We'll prove that $\sum\limits_{cyc}(a^4+2a^3b+2a^3c+3a^2b^2+5a^2bc)\geq0$.

Indeed, let $a+b+c=3u$, $ab+ac+bc=3v^2$,where $v^2$ can be negative, and $abc=w^3$.

Hence, we need to prove that $f(w^3)\geq0$, where $f$ is a linear function.

But the linear function gets a minimal value for en extremal value of $w^3$.

Since $a$, $b$ and $c$ are real roots of the equation $(x-a)(x-b)(x-c)=0$ or $x^3-3ux^2+3v^2x=w^3$,

we see that the graph of $g(x)=x^3-3ux^2+3v^2x$ and a line $y=w^3$ have three common points

and $w^3$ gets an extremal value, when a line $y=w^3$ is a tangent line to the graph of $g$,

which happens for equality case of two variables.

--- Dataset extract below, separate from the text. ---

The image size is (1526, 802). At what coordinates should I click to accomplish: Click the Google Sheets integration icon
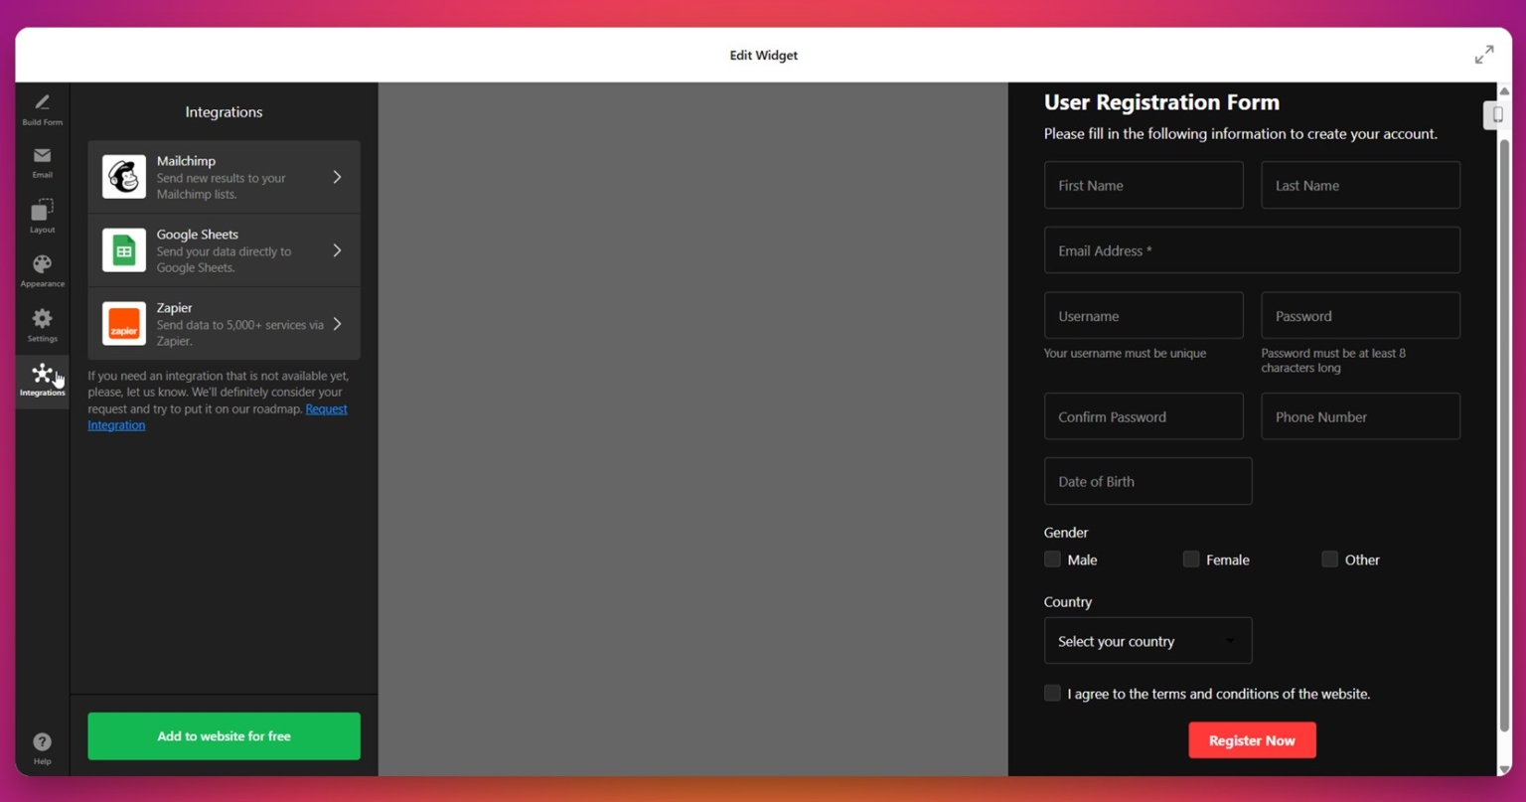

Since our inequality is symmetric, we can assume $c=b$,

which gives $a^4+4a^3b+11a^2b^2+14ab^3+9b^4\geq0$ or

$$(a+b)^4+ 5(a+b)^2b^2+3b^4\geq0,$$ which is obvious.

The equality occurs for $a=b=0$ and we proved that

if $\sum\limits_{cyc}(a^4+2a^3b+2a^3c+3a^2b^2+5a^2bc)=0$ so $a=b=c=0$

and we are done!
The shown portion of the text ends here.